Последний вопрос был поставлен ребром Сёреном Кьеркегором (1813 – 1885) и все еще является проблемой, часто обсуждаемой среди христианских философов и богословов. Ответ Кьеркегора, конечно, состоял в том, что религия издает повеления силой, за пределами всего относящегося к морали, повеления, которые с точки зрения разума будут считаться неверными. Философы и богословы, которые не удовлетворены таким фидеистским подходом к религиозным повелениям, должны найти способ правдоподобного примирения между разумом и моральной интуицией, с одной стороны, и религиозными законами и действиями, считающимися безошибочными, с другой.

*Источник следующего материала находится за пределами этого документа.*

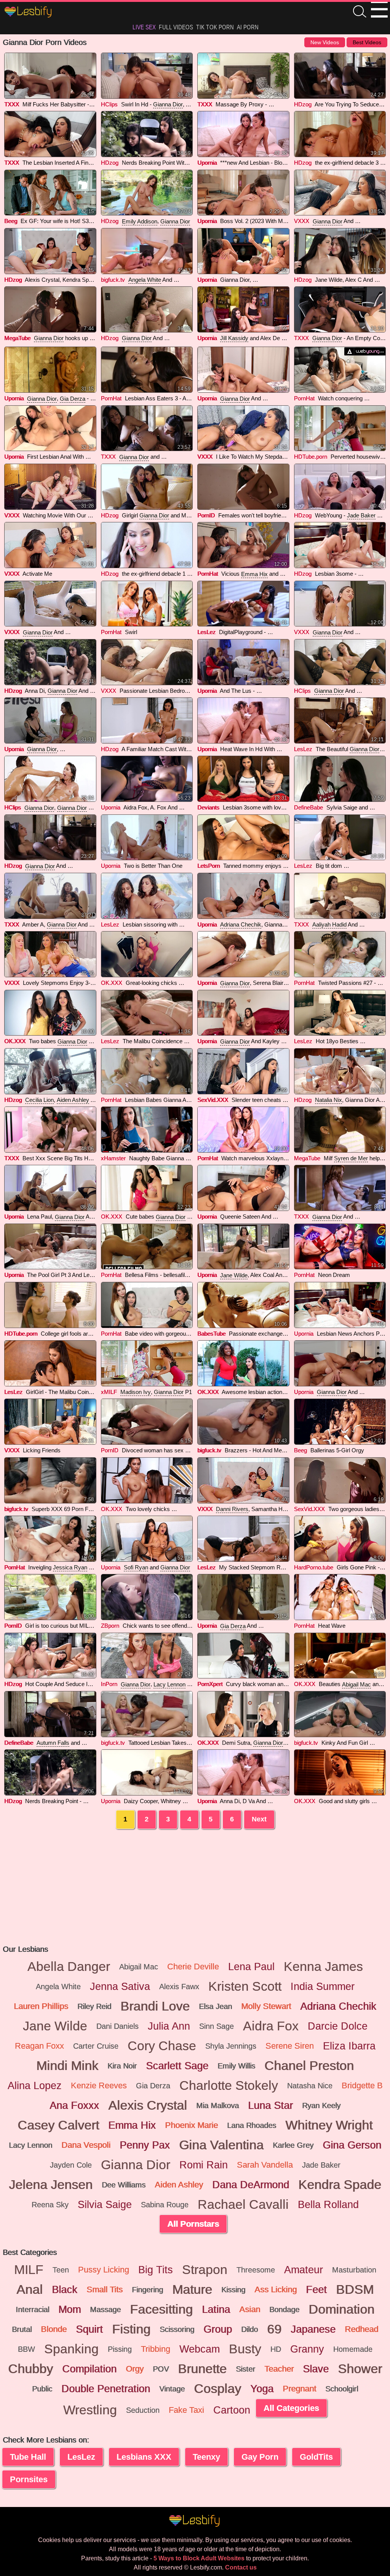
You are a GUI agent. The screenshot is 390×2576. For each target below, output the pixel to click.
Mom (69, 2309)
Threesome (256, 2270)
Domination (341, 2309)
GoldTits (316, 2457)
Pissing (120, 2349)
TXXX (11, 104)
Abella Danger (68, 1967)
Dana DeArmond (250, 2185)
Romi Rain (203, 2165)
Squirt (89, 2329)
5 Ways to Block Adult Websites (199, 2558)
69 (274, 2329)
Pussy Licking (103, 2269)
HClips (109, 104)
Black (64, 2289)
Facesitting (161, 2309)
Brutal (22, 2329)
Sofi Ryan (136, 1567)
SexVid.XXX (212, 1100)
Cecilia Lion (39, 1100)
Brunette (202, 2369)
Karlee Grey (293, 2145)
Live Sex (144, 27)
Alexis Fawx (179, 1986)
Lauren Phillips (41, 2006)
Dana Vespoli (85, 2145)
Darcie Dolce (338, 2026)
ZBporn (110, 1625)
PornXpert (209, 1684)
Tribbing (155, 2349)
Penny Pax (145, 2145)
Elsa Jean (215, 2006)
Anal (29, 2290)
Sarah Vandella (265, 2165)
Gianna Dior (168, 104)
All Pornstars (193, 2224)
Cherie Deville (193, 1966)
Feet (316, 2289)
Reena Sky (50, 2204)
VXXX (301, 221)
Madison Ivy (135, 1392)
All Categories (291, 2408)
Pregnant (299, 2388)
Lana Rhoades (251, 2125)
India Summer (323, 1986)
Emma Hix (254, 574)
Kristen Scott (244, 1986)
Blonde (54, 2329)
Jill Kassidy (234, 338)
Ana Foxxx (74, 2105)
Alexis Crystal (147, 2105)
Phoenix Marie (191, 2125)
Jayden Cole (71, 2165)
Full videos (176, 27)
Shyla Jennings (230, 2046)
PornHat (111, 398)
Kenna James (323, 1967)
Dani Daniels (117, 2026)
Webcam (199, 2349)
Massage (105, 2309)
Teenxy (206, 2457)
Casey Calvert (58, 2125)
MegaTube (17, 338)
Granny (307, 2349)
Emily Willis (236, 2066)
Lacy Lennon (169, 1684)
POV (161, 2369)
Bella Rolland (328, 2204)
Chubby (30, 2369)
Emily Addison (139, 221)
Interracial (32, 2309)
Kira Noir (122, 2066)
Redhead (361, 2329)
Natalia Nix (328, 1100)
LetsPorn (208, 865)
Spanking (71, 2349)
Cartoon (231, 2410)
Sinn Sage (216, 2026)
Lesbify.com (28, 12)
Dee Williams (123, 2185)
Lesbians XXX (144, 2457)
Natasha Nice (309, 2085)
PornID (206, 515)
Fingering (147, 2289)
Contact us (241, 2567)
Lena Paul (251, 1966)
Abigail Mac (356, 1684)
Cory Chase (162, 2046)
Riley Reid (94, 2006)
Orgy (135, 2369)
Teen (61, 2270)
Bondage (284, 2309)
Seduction (143, 2410)
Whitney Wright (328, 2125)
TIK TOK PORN (215, 27)
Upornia (207, 162)
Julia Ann (169, 2026)
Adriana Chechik (240, 924)
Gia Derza (72, 398)
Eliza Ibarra (349, 2046)
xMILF (109, 1392)
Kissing (233, 2289)
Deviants (208, 807)
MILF (28, 2270)
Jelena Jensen (51, 2185)
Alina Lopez (35, 2085)
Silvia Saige (105, 2204)
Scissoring (177, 2329)
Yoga (261, 2389)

Вопрос отношений между божественными повелениями и моральными императивами стал предметом существенных споров между современными религиозными философами во многом благодаря работе Роберта М. Адамса. [35] В своих статьях о теории морали Божественных повелений Адамс стремился примирить идею о том, что действия верны или неверны, поскольку они приказаны или запретны Богом, с идеей о том, что Божественные повеления не обсуждаются. Адамс – не ашарит, и не примет утверждения, что Бог повелел творить жестокость и неверие, и что мучения и предательство будут морально одобряемы. Божественные повеления, согласно Адамсу, обладают моральной силой, только потому, что Бог – совершенно Благ, Справедлив и Милосерден, но без повелений Бога, как заключает Адамс, не будет вообще никаких моральных императивов.

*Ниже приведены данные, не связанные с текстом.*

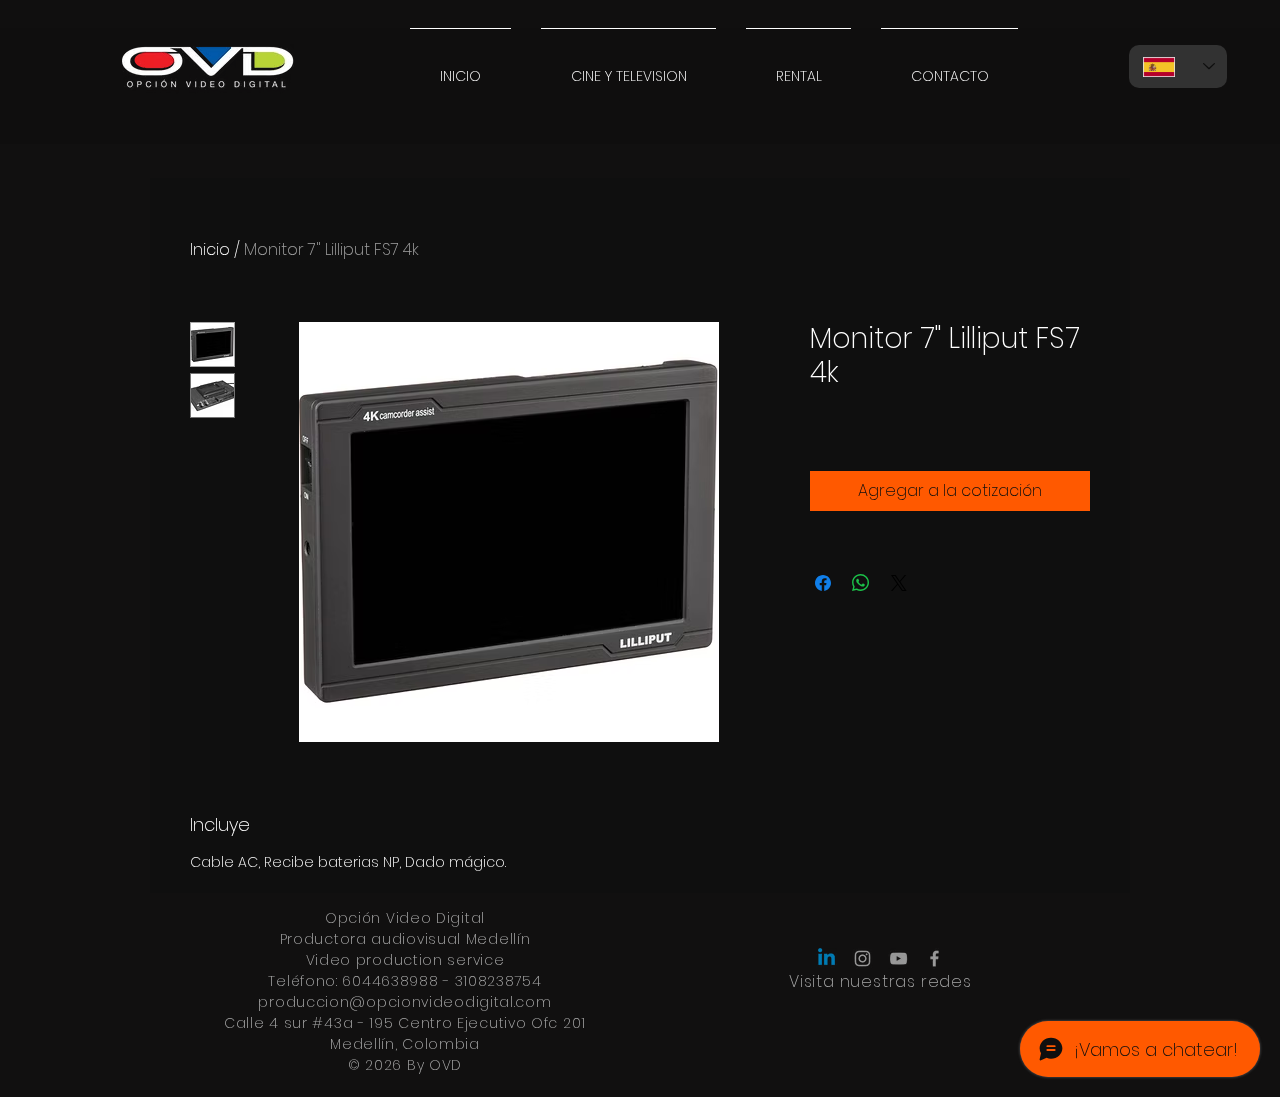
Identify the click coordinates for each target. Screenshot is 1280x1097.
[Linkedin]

К числу других недавних публикаций, в которых обсуждаются отношения между религией и моралью, можно отнести книгу Дж. Л. Макки “The Miracle of Theism”[36] и многие другие работы Аласдера Макинтайра[37]. Макки как убежденный атеист возражает, что единственые разумные пути взаимоотношений между фактом и ценностью пролегают либо через моральную философию Юма, либо через религиозную теорию. Он даже признается, что если ни одна из версий теории Юма не выдержит критики, мы будем вынуждены искать религиозное объяснение таким способом, чтобы ценности представлялись доминирующими над природными качествами. Макинтайр также проявляет интерес к дихотомии факта/ценности, и он открыто ищет опровержения подхода Юма к проблеме, равно как и большинства остальных современных теоретиков. Но Макинтайр не удовлетворяется замечанием, что факты соотносятся с ценностями по Божественному повелению. Вместо этого он стремится оживить одну из версий аристотелевской теологической этики, той, в которой совершенство понимается в большей степени путем сосредоточения на эволюции традиции и исторической нарративности, нежели через биологию (как Аристотель иногда, по-видимому, предлагал). Религия в системе мышления Макинтайра становится наиважнейшей составляющей, поскольку только религия способна поддержать традиции и исторические нарративы, могущие предоставить твердую основу моральной жизни.

Никакие дискуссии о том, каким образом религиозные предания помогают нам понять, кто мы и куда направляемся, не будет завершенными до тех пор, пока внимание не будет уделено вопросу о религиозном языке, и это приводит нас к другой сфере, в которой философ рассматривается как задающий вопросы теологу.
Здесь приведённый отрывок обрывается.